> **TASK PROMPT**
Reproduce the material below verbatim, starting at the line that contains "Task: Select the 4-star rating bar" and continuing through its final line, both included.

** begin SOURCE RECORDS **

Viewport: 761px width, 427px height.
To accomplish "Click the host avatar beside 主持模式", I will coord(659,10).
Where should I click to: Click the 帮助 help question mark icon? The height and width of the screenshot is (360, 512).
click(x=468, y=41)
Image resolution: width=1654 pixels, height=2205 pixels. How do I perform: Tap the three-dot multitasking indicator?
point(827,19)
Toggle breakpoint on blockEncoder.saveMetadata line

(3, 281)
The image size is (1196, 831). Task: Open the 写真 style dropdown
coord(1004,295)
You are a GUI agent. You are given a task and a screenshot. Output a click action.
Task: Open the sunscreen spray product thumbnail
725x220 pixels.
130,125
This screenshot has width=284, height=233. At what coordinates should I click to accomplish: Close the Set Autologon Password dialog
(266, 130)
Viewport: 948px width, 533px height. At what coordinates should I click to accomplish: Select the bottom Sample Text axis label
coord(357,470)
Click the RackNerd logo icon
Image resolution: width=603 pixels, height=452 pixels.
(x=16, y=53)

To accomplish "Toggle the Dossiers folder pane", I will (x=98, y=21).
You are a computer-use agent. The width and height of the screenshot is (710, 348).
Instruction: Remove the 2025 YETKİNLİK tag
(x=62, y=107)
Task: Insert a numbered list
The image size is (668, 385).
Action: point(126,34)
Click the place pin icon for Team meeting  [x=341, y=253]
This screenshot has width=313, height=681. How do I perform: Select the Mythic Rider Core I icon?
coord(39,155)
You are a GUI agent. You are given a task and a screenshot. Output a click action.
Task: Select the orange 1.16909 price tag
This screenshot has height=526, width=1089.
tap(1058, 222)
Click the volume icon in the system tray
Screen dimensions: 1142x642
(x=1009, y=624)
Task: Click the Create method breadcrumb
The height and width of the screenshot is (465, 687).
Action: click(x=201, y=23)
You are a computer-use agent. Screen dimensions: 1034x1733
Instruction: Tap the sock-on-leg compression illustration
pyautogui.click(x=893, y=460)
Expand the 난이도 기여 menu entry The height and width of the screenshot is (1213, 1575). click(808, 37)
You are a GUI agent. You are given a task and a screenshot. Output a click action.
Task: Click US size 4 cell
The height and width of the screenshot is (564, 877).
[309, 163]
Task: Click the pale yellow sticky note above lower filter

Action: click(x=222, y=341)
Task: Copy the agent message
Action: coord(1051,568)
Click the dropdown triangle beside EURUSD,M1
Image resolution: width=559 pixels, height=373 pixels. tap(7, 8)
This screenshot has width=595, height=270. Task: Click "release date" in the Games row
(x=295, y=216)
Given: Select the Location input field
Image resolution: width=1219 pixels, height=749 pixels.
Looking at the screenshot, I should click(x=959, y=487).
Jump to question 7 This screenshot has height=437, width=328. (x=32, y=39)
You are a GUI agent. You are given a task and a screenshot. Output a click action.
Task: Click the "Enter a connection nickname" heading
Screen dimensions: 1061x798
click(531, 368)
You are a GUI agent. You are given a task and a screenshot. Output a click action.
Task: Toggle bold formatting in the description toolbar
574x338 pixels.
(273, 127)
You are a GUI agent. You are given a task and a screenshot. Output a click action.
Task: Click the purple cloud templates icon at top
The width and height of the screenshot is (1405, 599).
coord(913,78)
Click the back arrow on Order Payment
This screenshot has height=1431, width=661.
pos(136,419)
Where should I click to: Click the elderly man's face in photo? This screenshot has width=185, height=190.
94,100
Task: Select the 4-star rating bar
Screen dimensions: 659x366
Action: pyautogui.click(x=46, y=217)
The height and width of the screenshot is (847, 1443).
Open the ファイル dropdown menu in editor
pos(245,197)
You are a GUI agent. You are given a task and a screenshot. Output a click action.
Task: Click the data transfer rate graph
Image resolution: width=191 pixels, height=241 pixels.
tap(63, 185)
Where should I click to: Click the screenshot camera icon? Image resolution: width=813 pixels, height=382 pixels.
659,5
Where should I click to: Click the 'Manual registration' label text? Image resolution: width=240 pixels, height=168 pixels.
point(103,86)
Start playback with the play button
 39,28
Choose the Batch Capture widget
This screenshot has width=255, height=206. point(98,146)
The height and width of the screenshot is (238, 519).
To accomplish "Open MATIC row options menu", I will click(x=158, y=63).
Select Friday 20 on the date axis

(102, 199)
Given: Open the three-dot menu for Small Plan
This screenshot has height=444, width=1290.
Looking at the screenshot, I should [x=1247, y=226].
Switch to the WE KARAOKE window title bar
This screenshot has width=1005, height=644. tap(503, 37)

** end SOURCE RECORDS **

> **REPLY**
Task: Select the 4-star rating bar
Screen dimensions: 659x366
Action: pyautogui.click(x=46, y=217)
The height and width of the screenshot is (847, 1443).
Open the ファイル dropdown menu in editor
pos(245,197)
You are a GUI agent. You are given a task and a screenshot. Output a click action.
Task: Click the data transfer rate graph
Image resolution: width=191 pixels, height=241 pixels.
tap(63, 185)
Where should I click to: Click the screenshot camera icon? Image resolution: width=813 pixels, height=382 pixels.
659,5
Where should I click to: Click the 'Manual registration' label text? Image resolution: width=240 pixels, height=168 pixels.
point(103,86)
Start playback with the play button
 39,28
Choose the Batch Capture widget
This screenshot has width=255, height=206. point(98,146)
The height and width of the screenshot is (238, 519).
To accomplish "Open MATIC row options menu", I will click(x=158, y=63).
Select Friday 20 on the date axis

(102, 199)
Given: Open the three-dot menu for Small Plan
This screenshot has height=444, width=1290.
Looking at the screenshot, I should [x=1247, y=226].
Switch to the WE KARAOKE window title bar
This screenshot has width=1005, height=644. tap(503, 37)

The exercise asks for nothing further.